Multitasking can handle small data problems well, although each task can have a relatively small data set. In our study, we were able to increase the size of the database, in total 1044 images by the combination of several databases, to learn the disentangled representation. Although we have a database of 100 images for segmentation, thanks to the learned latent representation, we have obtained good segmentation results.

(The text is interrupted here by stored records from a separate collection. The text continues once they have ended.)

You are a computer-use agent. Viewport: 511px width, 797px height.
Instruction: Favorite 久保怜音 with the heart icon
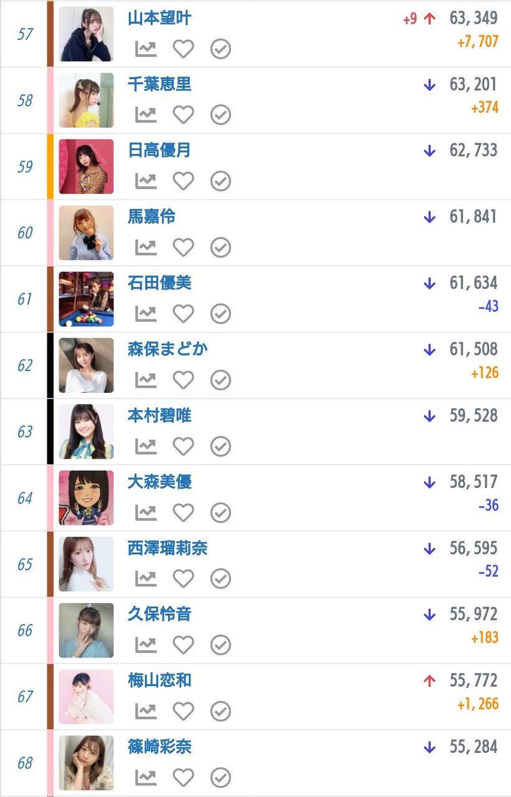[183, 644]
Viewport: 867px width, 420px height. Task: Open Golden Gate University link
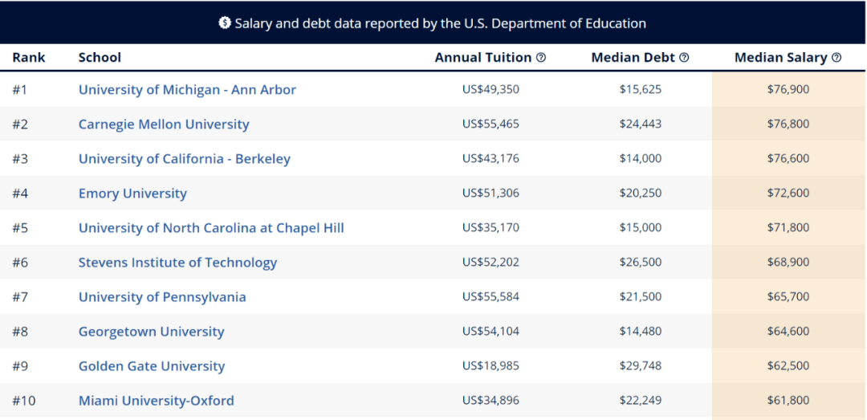pos(152,365)
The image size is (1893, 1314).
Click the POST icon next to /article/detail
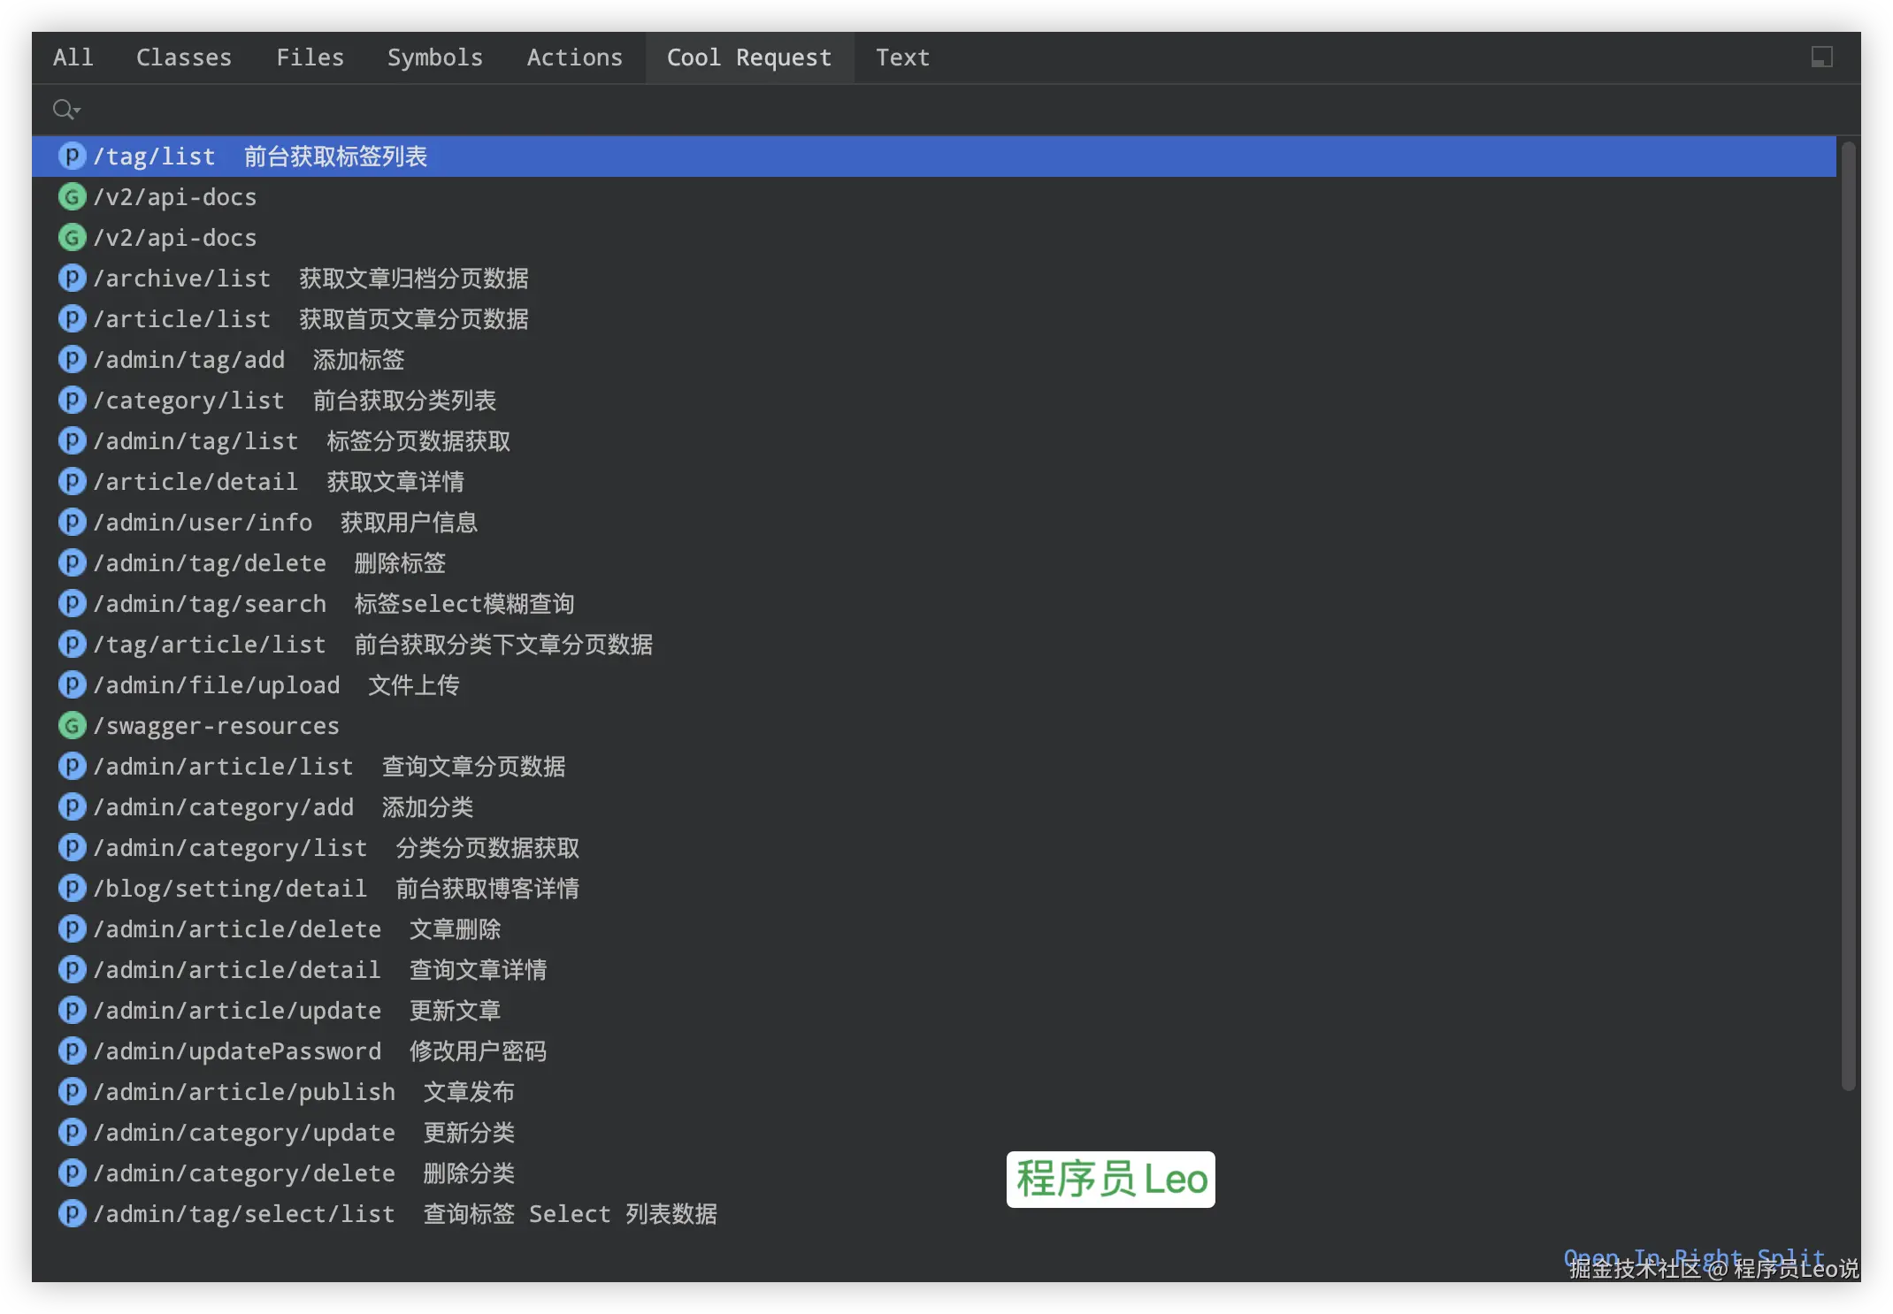(72, 481)
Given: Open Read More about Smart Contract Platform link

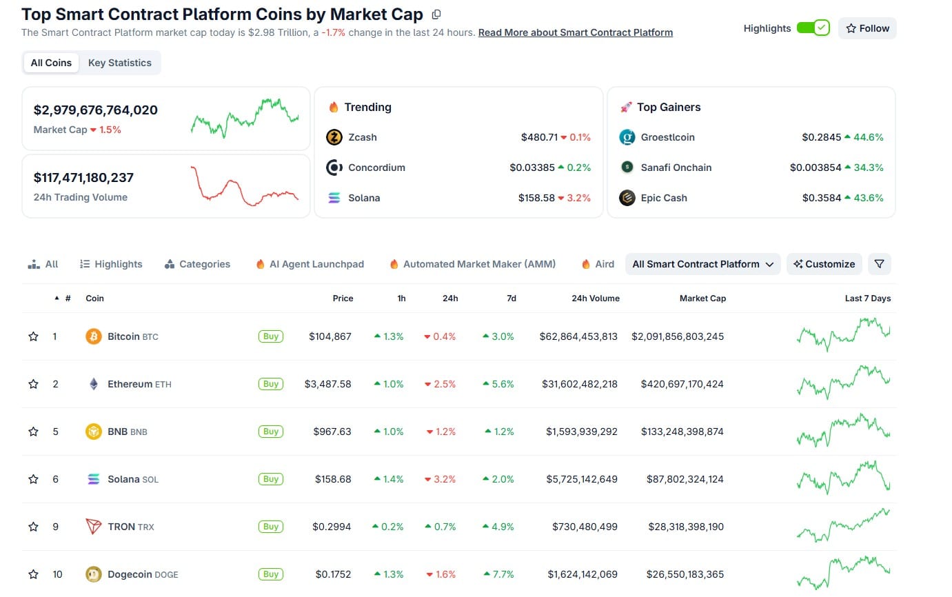Looking at the screenshot, I should tap(575, 32).
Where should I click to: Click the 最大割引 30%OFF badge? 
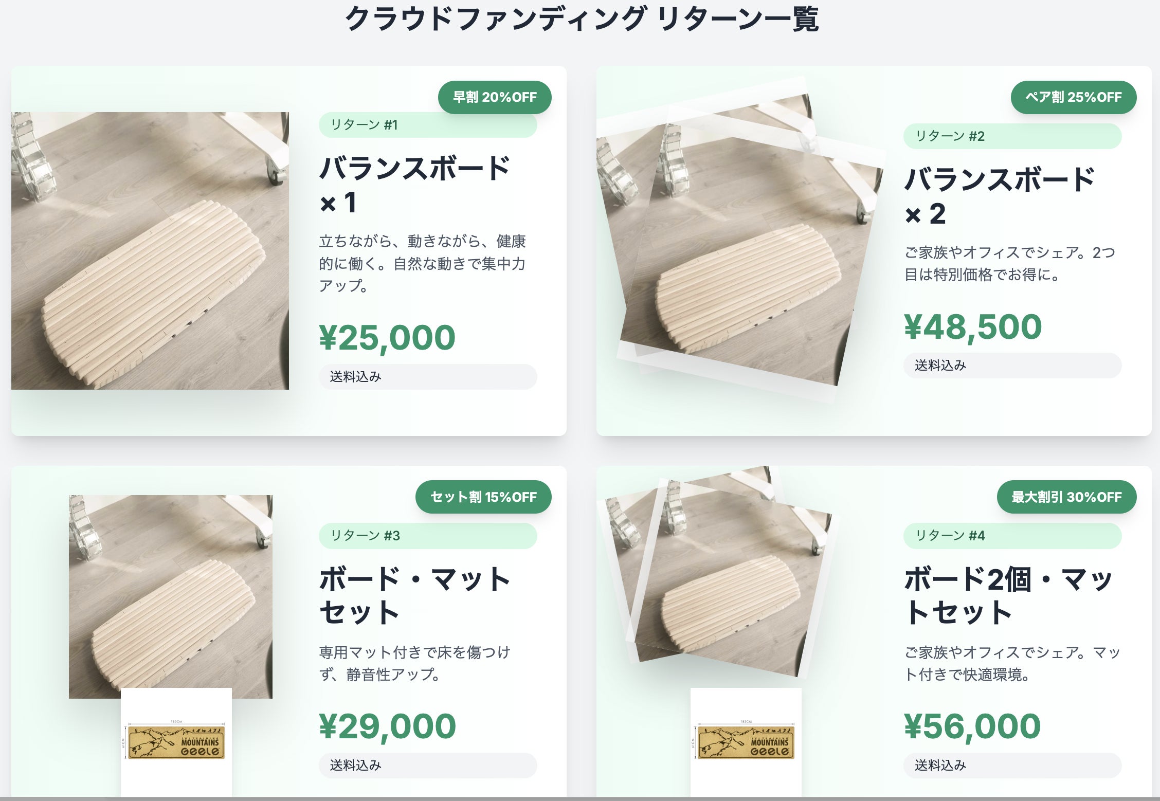1066,497
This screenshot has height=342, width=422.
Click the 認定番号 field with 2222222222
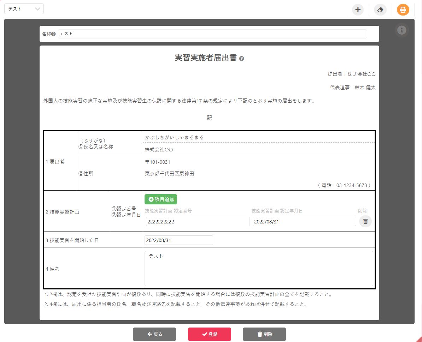[x=198, y=222]
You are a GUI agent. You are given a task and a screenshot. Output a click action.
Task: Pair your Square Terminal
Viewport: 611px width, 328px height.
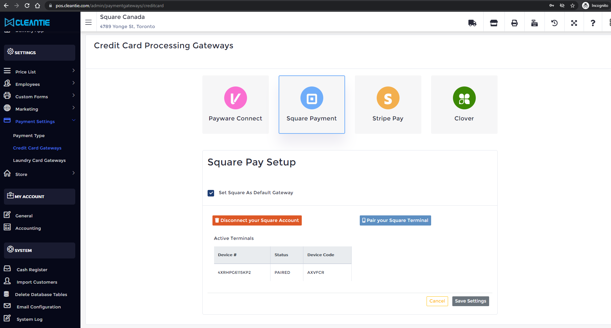tap(395, 220)
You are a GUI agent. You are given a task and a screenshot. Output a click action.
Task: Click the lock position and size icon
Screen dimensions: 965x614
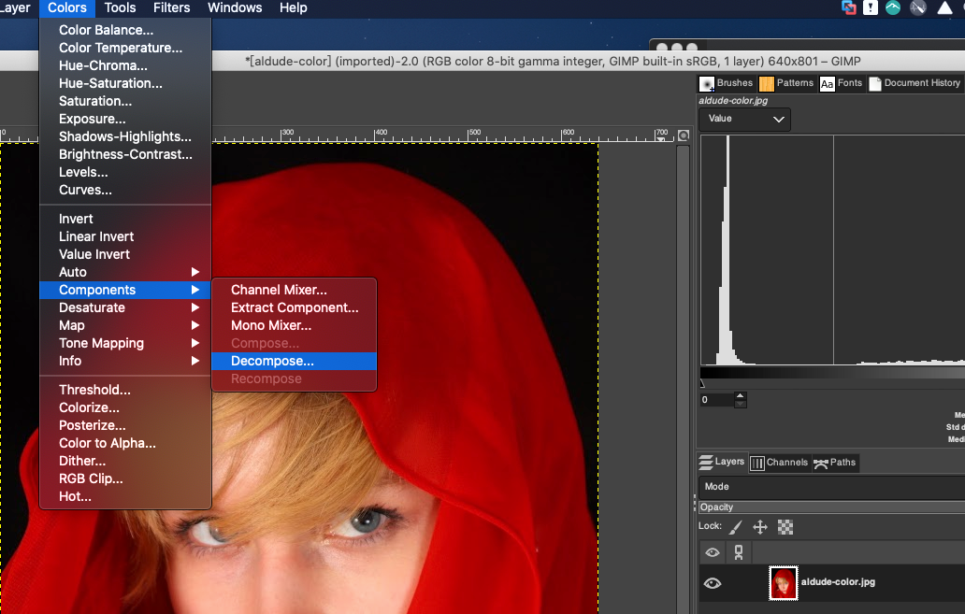click(760, 527)
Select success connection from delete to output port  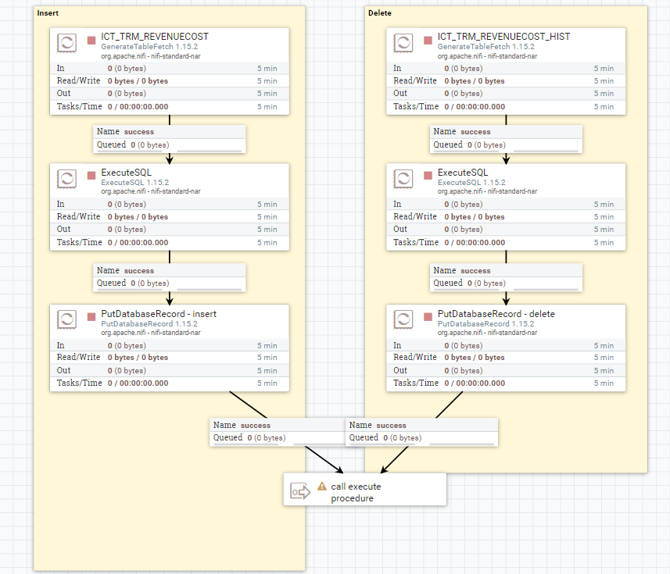pos(421,432)
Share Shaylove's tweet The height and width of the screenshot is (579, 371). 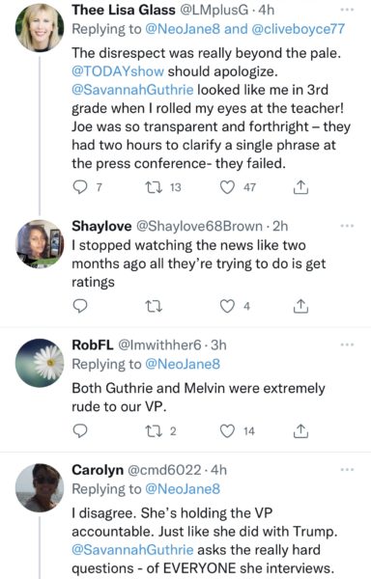click(x=300, y=306)
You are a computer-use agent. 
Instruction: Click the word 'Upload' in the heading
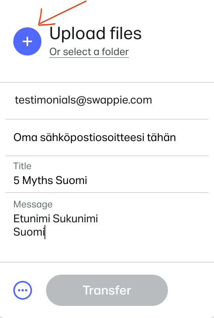tap(77, 34)
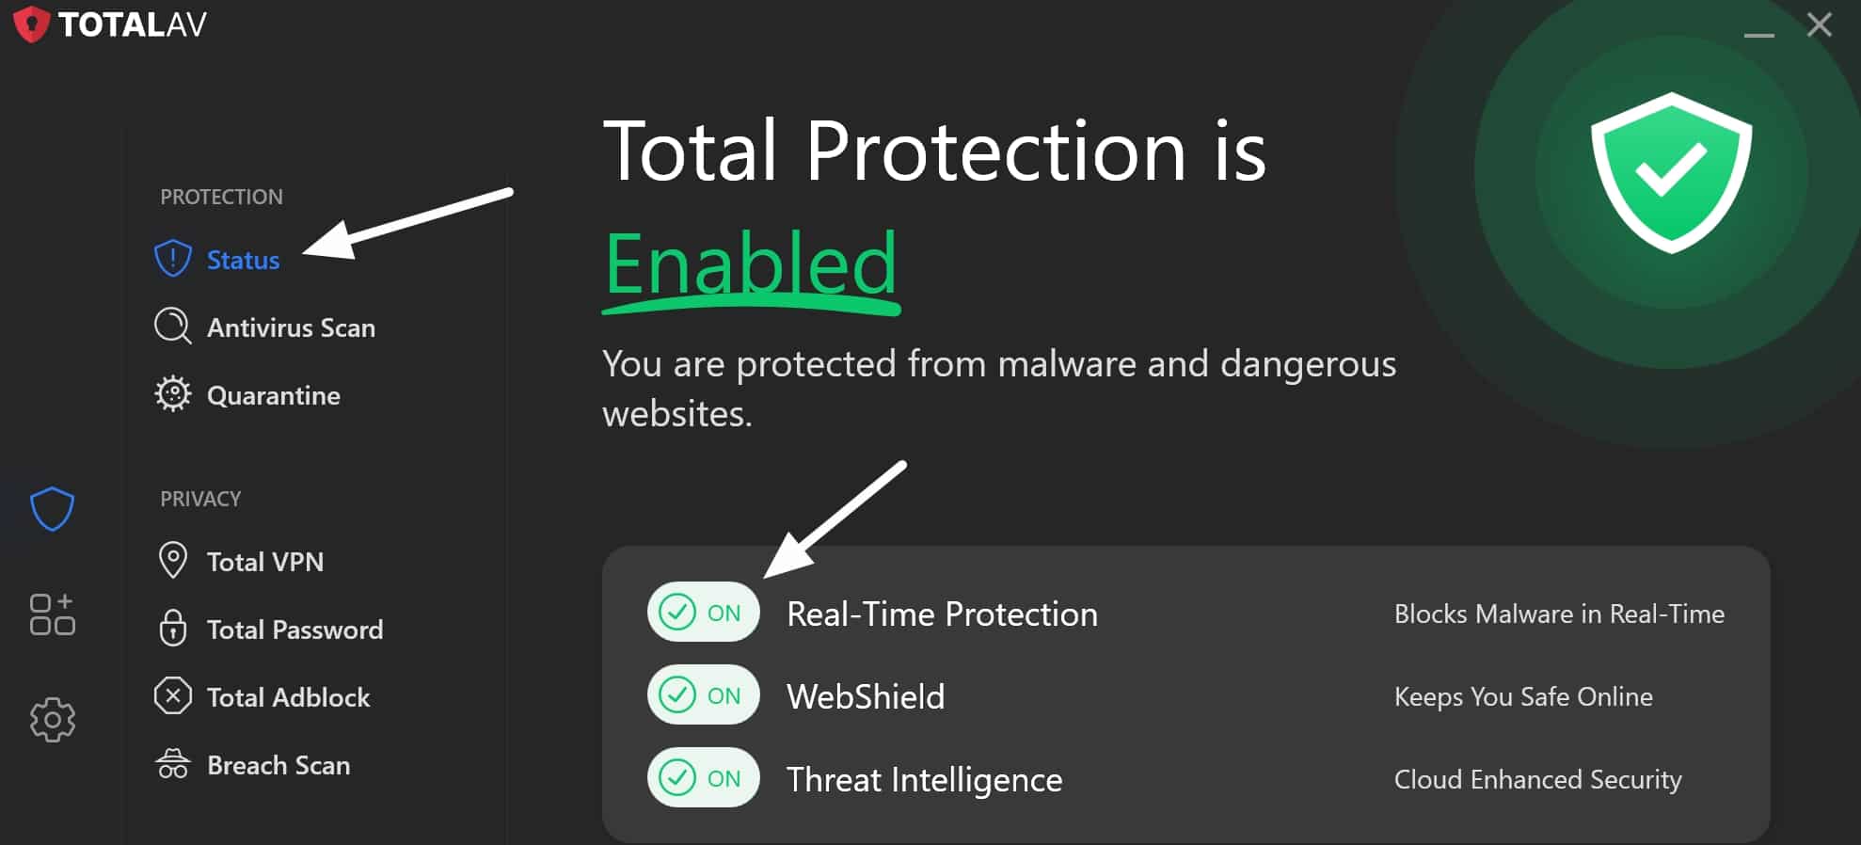The width and height of the screenshot is (1861, 845).
Task: Toggle the WebShield switch
Action: click(703, 695)
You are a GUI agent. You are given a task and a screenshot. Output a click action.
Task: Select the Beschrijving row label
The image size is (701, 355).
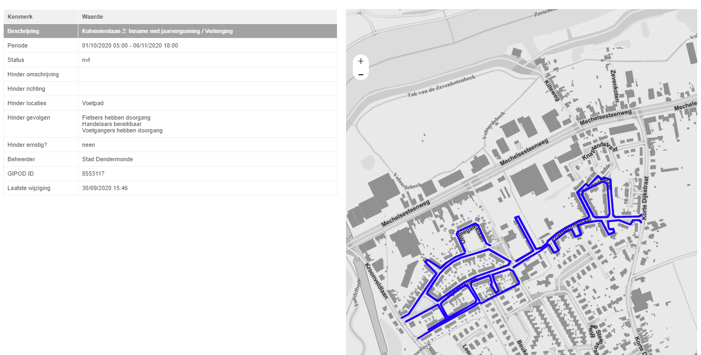tap(23, 31)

The state of the art U-NET has shown impressive results to deal with image segmentation in recent years, just like the classification with Alexnet, VGG-16, VGG-19, ResNet50, DensNet. However, these segmentation or classification methods usually require a large amount of annotated datasets to work efficiently. Due to the lack of annotated data in the medical imaging field, other mechanisms can be included to improve its generalisation ability. In this work, we propose to use a multitask learning approach that can jointly improve the U-NET model and classification models by enhancing its encoder. Indeed, by using a shared encoder for the classification and segmentation tasks, it is able to extract more meaningful information from the CT scan relating to the COVID-19 characteristics, which improves both tasks simultaneously with less annotated datasets. Furthermore, adding a third task for image reconstruction allows the encoder to refine the image characteristics to make a further improvement for both the classification and segmentation tasks. Thus, multitask learning can be used to improve U-NET and other classification models especially in the case where annotated data are limited.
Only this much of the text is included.